**How to complete this task:**
Through the end of the data below, output every line exactly, beginning with the line that contains "Where should I click to: Expand the FILE".

==============================

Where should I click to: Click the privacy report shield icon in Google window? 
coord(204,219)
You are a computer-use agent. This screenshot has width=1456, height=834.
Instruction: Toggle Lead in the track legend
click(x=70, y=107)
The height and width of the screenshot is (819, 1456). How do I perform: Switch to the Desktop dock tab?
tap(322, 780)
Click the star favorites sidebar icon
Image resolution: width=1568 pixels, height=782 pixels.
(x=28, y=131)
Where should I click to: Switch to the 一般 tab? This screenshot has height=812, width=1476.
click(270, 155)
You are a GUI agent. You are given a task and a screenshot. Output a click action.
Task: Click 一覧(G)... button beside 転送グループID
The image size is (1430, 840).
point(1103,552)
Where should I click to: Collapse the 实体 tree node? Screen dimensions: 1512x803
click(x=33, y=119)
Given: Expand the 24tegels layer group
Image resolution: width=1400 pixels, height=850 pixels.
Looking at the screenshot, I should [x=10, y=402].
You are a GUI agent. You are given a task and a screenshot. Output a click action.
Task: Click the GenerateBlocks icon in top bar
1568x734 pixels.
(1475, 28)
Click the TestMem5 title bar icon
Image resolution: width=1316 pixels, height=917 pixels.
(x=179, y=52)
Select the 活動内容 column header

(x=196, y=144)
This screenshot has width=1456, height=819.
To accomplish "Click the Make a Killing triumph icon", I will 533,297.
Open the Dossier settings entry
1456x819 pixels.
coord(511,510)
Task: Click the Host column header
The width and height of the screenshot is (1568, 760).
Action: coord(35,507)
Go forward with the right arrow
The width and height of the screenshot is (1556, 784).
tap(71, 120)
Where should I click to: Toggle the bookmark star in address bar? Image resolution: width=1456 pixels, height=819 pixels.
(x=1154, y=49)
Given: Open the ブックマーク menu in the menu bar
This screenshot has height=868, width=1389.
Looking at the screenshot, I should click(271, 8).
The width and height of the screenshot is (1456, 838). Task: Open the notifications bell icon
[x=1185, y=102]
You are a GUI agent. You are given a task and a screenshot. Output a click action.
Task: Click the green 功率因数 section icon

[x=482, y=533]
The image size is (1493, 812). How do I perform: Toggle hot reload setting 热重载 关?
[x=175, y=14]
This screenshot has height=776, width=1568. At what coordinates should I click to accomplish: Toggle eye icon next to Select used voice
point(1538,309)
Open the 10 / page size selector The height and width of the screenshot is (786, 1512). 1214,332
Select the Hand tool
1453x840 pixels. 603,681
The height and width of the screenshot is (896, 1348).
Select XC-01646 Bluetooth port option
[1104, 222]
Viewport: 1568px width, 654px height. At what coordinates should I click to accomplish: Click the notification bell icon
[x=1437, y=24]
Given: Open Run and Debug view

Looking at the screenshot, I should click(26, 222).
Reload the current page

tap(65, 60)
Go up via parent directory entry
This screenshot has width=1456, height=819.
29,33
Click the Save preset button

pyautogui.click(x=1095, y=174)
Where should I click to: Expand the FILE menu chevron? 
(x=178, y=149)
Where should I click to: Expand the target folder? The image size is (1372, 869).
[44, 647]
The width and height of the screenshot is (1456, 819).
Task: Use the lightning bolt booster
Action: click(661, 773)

==============================

**Answer to this problem:**
Where should I click to: Expand the FILE menu chevron? 
(x=178, y=149)
Where should I click to: Expand the target folder? The image size is (1372, 869).
[44, 647]
The width and height of the screenshot is (1456, 819).
Task: Use the lightning bolt booster
Action: click(661, 773)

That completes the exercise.